:: Task description ::
In the records below, take the line containing "Click the globe icon for language selection" and every line following it, and write them out exactly.

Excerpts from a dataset
::::::
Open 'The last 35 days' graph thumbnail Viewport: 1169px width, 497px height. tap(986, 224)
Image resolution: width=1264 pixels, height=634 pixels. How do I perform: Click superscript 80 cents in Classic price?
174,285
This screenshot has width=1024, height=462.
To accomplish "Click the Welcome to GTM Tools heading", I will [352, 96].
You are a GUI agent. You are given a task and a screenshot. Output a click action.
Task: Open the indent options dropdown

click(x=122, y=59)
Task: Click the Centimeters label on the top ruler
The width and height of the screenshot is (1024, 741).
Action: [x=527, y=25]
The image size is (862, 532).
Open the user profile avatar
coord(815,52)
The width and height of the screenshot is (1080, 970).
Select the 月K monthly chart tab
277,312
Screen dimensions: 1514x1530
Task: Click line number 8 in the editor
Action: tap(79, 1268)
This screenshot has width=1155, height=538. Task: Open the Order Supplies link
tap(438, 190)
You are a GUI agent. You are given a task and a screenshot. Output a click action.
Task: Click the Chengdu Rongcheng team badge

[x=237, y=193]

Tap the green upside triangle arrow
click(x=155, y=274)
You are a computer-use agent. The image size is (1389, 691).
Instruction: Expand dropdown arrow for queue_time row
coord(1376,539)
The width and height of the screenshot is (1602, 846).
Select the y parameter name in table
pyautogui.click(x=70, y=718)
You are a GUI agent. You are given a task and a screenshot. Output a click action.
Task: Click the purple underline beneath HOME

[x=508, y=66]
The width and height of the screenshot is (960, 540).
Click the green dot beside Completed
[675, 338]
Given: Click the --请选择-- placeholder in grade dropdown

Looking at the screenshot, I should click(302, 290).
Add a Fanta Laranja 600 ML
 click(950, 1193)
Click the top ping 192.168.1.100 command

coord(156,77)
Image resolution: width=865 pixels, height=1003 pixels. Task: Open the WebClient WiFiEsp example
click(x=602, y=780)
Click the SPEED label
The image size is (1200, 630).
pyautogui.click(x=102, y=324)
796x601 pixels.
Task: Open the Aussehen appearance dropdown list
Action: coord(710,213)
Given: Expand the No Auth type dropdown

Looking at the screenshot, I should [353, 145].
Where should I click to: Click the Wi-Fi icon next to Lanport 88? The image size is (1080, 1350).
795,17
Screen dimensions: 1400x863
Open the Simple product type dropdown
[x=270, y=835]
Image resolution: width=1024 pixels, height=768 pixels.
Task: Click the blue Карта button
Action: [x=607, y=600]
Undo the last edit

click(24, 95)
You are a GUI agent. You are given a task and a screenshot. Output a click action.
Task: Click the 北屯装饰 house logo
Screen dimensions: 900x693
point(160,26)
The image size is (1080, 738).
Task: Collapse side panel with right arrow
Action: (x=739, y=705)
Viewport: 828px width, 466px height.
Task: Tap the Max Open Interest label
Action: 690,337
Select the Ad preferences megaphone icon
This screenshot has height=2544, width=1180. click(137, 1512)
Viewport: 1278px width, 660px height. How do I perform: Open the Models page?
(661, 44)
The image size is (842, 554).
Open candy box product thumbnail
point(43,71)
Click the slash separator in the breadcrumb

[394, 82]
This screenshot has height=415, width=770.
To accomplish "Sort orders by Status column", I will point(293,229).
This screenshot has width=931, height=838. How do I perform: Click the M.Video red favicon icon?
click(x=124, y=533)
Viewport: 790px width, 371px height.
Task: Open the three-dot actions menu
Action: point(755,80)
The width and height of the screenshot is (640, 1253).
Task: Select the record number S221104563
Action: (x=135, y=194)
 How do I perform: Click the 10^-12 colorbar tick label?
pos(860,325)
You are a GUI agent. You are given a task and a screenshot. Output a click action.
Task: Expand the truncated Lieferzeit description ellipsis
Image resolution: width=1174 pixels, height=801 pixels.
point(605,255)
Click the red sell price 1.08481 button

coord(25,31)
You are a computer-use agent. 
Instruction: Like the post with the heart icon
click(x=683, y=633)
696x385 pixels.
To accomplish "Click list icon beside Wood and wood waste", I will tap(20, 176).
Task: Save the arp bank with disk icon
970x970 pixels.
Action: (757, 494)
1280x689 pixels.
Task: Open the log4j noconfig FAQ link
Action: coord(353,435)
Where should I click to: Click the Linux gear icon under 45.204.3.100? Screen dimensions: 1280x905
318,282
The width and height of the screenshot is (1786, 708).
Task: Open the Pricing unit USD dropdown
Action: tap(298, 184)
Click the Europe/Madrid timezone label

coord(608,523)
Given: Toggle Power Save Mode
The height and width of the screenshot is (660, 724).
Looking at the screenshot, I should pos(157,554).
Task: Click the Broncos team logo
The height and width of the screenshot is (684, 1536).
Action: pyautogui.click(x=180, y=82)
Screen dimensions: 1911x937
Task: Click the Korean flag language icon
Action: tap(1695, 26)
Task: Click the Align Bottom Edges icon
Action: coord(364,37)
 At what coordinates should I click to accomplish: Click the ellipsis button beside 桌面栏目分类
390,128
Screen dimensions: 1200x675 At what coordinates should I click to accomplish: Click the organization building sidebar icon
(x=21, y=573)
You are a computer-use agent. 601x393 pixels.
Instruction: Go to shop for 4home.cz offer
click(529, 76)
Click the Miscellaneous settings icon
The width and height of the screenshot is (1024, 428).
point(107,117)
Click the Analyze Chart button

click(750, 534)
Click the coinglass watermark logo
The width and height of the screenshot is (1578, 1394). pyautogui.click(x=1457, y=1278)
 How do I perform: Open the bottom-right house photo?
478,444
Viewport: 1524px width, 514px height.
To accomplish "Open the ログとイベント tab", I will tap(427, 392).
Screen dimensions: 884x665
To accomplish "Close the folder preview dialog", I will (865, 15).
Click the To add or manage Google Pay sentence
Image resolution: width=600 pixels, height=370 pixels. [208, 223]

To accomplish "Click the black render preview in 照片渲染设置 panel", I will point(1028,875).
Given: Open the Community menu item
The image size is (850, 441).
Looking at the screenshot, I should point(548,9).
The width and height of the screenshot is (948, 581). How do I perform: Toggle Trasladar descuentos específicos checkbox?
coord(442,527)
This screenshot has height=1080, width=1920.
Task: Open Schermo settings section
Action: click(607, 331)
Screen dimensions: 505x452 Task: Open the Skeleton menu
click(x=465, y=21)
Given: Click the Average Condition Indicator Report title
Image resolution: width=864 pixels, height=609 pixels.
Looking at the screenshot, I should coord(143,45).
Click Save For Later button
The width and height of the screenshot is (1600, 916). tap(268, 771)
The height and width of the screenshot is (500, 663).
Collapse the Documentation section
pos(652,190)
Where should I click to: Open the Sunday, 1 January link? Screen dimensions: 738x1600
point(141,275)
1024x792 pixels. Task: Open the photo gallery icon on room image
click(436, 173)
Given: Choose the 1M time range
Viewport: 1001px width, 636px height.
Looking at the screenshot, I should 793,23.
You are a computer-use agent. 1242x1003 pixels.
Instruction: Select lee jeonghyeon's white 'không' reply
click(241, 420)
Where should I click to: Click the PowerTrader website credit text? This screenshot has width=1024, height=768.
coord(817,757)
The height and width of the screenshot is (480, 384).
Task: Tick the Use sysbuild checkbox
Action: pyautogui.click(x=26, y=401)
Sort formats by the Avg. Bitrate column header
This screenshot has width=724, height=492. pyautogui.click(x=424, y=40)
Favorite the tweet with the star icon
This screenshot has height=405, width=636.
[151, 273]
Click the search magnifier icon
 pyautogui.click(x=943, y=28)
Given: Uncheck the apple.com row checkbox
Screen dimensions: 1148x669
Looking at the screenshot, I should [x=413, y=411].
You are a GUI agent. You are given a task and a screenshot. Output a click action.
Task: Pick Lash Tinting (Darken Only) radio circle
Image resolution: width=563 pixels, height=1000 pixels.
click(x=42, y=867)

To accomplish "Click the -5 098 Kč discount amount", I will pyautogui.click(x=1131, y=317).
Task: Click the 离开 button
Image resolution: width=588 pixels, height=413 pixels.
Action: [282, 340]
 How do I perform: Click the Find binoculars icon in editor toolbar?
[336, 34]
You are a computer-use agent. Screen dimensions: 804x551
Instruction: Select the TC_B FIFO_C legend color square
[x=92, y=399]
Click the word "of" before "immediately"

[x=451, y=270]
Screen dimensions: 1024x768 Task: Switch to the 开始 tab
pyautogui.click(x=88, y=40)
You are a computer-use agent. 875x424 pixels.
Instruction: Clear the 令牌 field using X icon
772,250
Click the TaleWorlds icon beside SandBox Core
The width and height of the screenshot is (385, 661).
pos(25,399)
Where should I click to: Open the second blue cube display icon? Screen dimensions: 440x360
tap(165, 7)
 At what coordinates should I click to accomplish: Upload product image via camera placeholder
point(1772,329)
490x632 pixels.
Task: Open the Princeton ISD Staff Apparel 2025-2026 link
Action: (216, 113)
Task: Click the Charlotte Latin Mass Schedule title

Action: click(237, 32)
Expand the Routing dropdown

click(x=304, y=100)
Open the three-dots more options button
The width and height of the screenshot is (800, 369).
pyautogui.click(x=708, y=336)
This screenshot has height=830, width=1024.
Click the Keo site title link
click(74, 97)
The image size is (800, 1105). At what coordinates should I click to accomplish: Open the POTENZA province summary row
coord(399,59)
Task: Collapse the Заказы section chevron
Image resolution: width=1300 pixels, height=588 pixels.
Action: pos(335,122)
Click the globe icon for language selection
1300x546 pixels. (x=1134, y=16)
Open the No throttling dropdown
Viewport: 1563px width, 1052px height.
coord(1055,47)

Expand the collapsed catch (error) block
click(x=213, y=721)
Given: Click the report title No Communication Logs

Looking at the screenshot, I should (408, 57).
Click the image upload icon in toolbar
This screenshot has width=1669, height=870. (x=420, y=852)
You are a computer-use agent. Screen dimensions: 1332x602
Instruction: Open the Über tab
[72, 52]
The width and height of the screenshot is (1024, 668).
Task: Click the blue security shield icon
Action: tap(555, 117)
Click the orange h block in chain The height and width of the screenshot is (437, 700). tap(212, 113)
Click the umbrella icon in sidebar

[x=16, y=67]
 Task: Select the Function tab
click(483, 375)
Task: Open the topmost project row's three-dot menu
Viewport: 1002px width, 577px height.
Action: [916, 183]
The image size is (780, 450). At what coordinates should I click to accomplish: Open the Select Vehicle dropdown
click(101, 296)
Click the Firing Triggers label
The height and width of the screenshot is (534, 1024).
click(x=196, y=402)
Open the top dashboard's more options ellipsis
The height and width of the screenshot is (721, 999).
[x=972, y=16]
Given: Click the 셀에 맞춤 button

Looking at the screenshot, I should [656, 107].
::::::
:: Answer ::
Click the globe icon for language selection
1300x546 pixels. (x=1134, y=16)
Open the No throttling dropdown
Viewport: 1563px width, 1052px height.
coord(1055,47)

Expand the collapsed catch (error) block
click(x=213, y=721)
Given: Click the report title No Communication Logs

Looking at the screenshot, I should (408, 57).
Click the image upload icon in toolbar
This screenshot has width=1669, height=870. (x=420, y=852)
You are a computer-use agent. Screen dimensions: 1332x602
Instruction: Open the Über tab
[72, 52]
The width and height of the screenshot is (1024, 668).
Task: Click the blue security shield icon
Action: tap(555, 117)
Click the orange h block in chain The height and width of the screenshot is (437, 700). tap(212, 113)
Click the umbrella icon in sidebar

[x=16, y=67]
 Task: Select the Function tab
click(483, 375)
Task: Open the topmost project row's three-dot menu
Viewport: 1002px width, 577px height.
Action: [916, 183]
The image size is (780, 450). At what coordinates should I click to accomplish: Open the Select Vehicle dropdown
click(101, 296)
Click the Firing Triggers label
The height and width of the screenshot is (534, 1024).
click(x=196, y=402)
Open the top dashboard's more options ellipsis
The height and width of the screenshot is (721, 999).
[x=972, y=16]
Given: Click the 셀에 맞춤 button

Looking at the screenshot, I should [656, 107].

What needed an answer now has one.